** Start Provided data **
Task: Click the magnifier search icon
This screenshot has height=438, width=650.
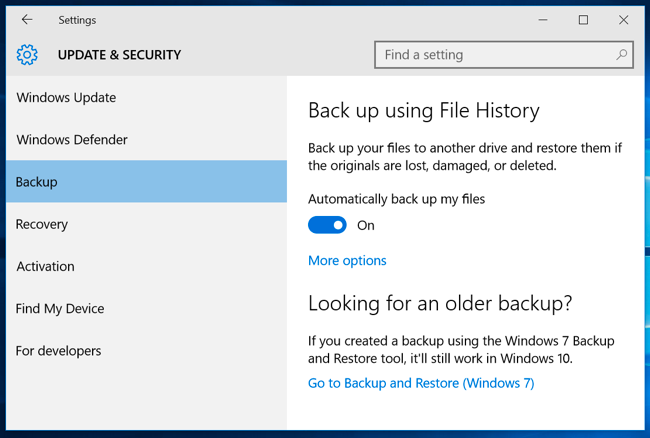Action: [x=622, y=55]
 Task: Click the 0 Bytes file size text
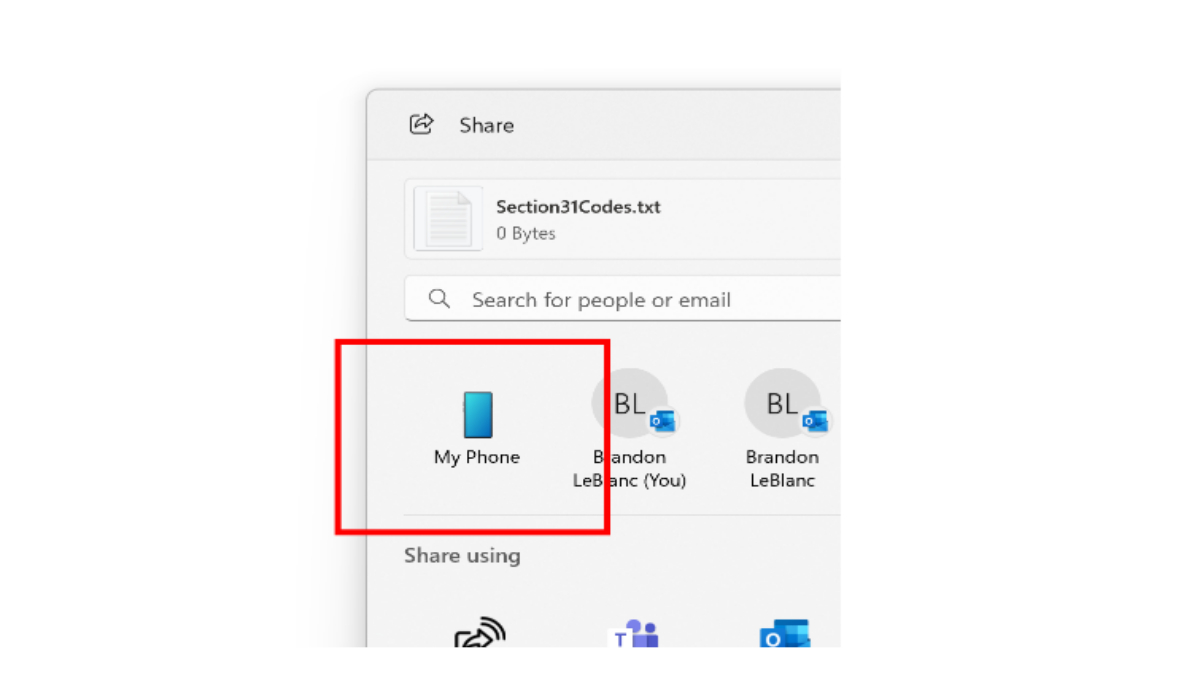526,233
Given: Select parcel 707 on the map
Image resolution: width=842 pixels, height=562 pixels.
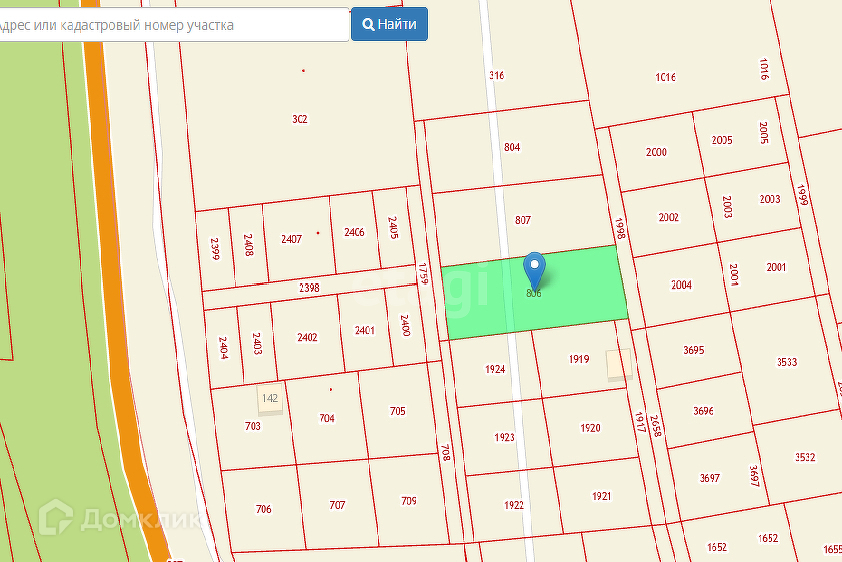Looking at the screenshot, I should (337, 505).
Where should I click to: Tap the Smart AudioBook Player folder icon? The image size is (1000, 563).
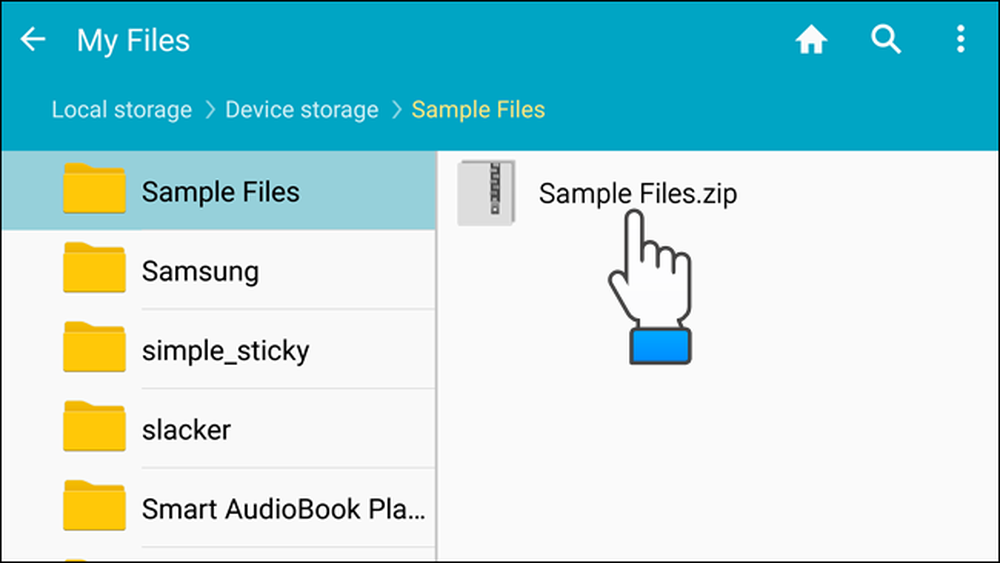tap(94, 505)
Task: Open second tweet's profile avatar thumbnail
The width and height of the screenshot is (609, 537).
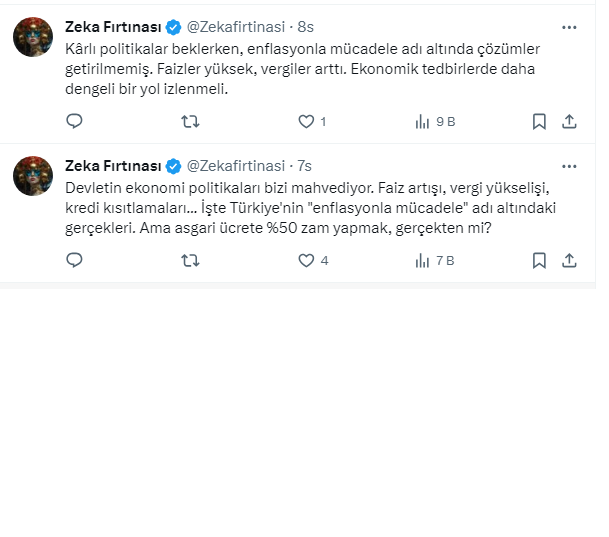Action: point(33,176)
** End Provided data **
* [Exercise objective]: Return every row above word for word, leaving out the pictures.

* [Task solution]:
Task: Click the magnifier search icon
This screenshot has height=438, width=650.
Action: [x=622, y=55]
 Task: Click the 0 Bytes file size text
526,233
Given: Select parcel 707 on the map
Image resolution: width=842 pixels, height=562 pixels.
Looking at the screenshot, I should (337, 505).
Where should I click to: Tap the Smart AudioBook Player folder icon? The image size is (1000, 563).
tap(94, 505)
Task: Open second tweet's profile avatar thumbnail
The width and height of the screenshot is (609, 537).
Action: point(33,176)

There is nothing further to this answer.